Andreia deixava-se estar perdida nos
seus pensamentos, completamente alheia ao rugido do motor do Mercedes SLR. Eram
cinco da manhã, tinham atravessado Lisboa com uma relativa calma, mas agora que desciam
das Amoreiras, em direcção ao Monsanto, César carregara
no
acelerador
e
o
carro
tinha
arrancado
com
o
rugido
de
um
leão
picado
por
um
pau
com
um
espeto e como se
tivesse sido disparado por uma fisga.
A auto-estrada foi feita muito
rapidamente. Em circunstâncias normais Andreia estaria assustadíssima, mas
hoje, cansada e com muitas questões na sua cabeça, nem dera pela velocidade e essas
questões não passavam só pelo que tinha acontecido naquela noite, mas também
havia uma enorme interrogação em si acerca do seu patrão.
Quando apanharam a saída para
Sintra, César retomou uma velocidade mais calma e descontraiu. Ela continuou a
observar a paisagem em silêncio, sem no entanto estar atenta a nada.
- Andreia,
sei que, quando lhe disse no bar que o que pretendia fazer em relação à
bailarina e a comparei consigo a choquei. – Disse César.
Ela assentiu, corroborando a
afirmação. Ele sorriu.
- Fi-lo
propositadamente. Como lhe disse, hoje seria a sua primeira grande lição. Uma
das primeiras coisas que quero que aprenda é a pôr os seus juízos de moral
completamente à parte daquilo que terá de fazer. Mas sobretudo, a perceber que
basta olhar as situações por um prisma diferente e tudo tem outro sentido.
- Sim,
mas no entanto acabou por me comparar a uma prostituta…
- Sim.
Acha que do meu ponto de vista deveria haver assim tanta diferença?
- Mas
claro. Eu não me vendo.
- Não?
Ela calou-se. Claro que se
vendia. No seu caso não vendia o corpo, mas vendia a mente. E, pelo que tinha
percebido, não lhe parecia que o que César quereria da prostituta fosse o
corpo. Nenhum dos seus motivos passava pela luxúria. Aliás, que se lembrasse,
ele não tinha dado a mínima importância a qualquer das mulheres que estavam no
bar, apesar das poses provocantes e das roupas insinuantes. Nem sequer tinha
dado atenção ao número da dita bailarina, apesar de até ela própria ter ficado
impressionada. Tinha-lhe dado atenção só a si, embora não houvesse qualquer
indício de a considerar atraente ou ter havido, ao longo de toda a noite, a
mais pequena tensão entre os dois.
César continuou.
- Já
deve ter percebido que não sou uma pessoa convencional, no sentido de que não
sigo convenções e tenho o mais absoluto desprezo por regras que descriminam as
pessoas pelo que fazem e não pelo que são. As pessoas, muitas das vezes, são
forçadas pelas circunstâncias da vida a fazer algo que é reprovado pela
sociedade, mas essas pessoas não são o que fazem. São o que são.
- E
acha que é o caso dela?
César não respondeu logo.
Tinham chegado.
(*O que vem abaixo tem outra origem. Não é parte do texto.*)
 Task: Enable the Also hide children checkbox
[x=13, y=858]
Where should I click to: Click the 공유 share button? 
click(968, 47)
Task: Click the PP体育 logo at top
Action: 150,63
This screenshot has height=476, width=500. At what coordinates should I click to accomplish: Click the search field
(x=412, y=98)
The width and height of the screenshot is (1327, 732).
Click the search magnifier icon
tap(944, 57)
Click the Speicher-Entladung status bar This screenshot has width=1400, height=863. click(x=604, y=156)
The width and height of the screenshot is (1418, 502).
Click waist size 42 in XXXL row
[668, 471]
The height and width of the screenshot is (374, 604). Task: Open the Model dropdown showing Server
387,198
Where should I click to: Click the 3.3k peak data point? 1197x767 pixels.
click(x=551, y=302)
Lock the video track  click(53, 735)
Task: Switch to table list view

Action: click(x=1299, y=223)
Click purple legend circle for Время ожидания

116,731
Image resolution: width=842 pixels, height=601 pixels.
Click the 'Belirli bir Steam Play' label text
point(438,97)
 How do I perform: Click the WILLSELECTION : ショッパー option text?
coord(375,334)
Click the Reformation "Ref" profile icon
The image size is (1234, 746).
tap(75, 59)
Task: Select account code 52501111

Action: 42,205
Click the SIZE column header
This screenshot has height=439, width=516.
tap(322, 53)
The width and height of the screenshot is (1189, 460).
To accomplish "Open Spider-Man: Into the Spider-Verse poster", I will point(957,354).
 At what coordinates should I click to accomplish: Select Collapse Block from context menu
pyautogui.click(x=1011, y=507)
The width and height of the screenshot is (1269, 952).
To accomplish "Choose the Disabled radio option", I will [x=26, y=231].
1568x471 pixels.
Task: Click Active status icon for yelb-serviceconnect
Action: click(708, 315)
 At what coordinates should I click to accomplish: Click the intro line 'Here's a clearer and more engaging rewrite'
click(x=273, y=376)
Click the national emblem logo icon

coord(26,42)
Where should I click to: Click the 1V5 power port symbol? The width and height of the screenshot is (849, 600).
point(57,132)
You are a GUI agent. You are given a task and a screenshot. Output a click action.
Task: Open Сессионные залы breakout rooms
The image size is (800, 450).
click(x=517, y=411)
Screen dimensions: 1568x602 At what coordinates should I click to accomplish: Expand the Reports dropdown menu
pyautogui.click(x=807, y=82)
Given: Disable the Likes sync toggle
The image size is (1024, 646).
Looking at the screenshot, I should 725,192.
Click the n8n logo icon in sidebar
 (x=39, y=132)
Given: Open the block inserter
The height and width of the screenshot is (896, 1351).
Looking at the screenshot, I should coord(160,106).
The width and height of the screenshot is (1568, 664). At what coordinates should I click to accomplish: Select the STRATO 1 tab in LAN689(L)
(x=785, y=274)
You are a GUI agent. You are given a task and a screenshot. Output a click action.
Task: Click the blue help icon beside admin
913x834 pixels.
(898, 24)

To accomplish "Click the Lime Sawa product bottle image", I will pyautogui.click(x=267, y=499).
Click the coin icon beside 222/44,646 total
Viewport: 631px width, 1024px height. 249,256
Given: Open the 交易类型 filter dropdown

O portão abriu-se com alguma lentidão, tendo ele entrado e
estacionado o carro. Antes de saírem respondeu-lhe:
- Não
sei. No entanto ela tem algumas características que fazem dela o que é em cima
do palco e fora dele. E não é o facto de ser uma mulher muito bonita. Não é
difícil encontrar outras tão bonitas como ela, ou até mais, embora a beleza
seja subjectiva. Mas ela é muito inteligente, e essa inteligência alia-se à
beleza para criar um charme sedutor. É esse charme que prende os homens. Ela
mostra segurança e personalidade porque as tem, de facto.
Andreia assentiu, concordando.
Era inegável o que o seu patrão lhe acabara de dizer, tendo ela presenciado
isso mesmo.
- Já
a Andreia é uma pessoa bastante insegura… – continuou César olhando-a nos olhos
e fazendo-a sentir como se ele a pudesse ver à transparência – …e nesse
aspecto, acho que poderá aprender algumas coisas com ela.
Andreia corou, mas tentou
disfarçar saindo rapidamente do carro.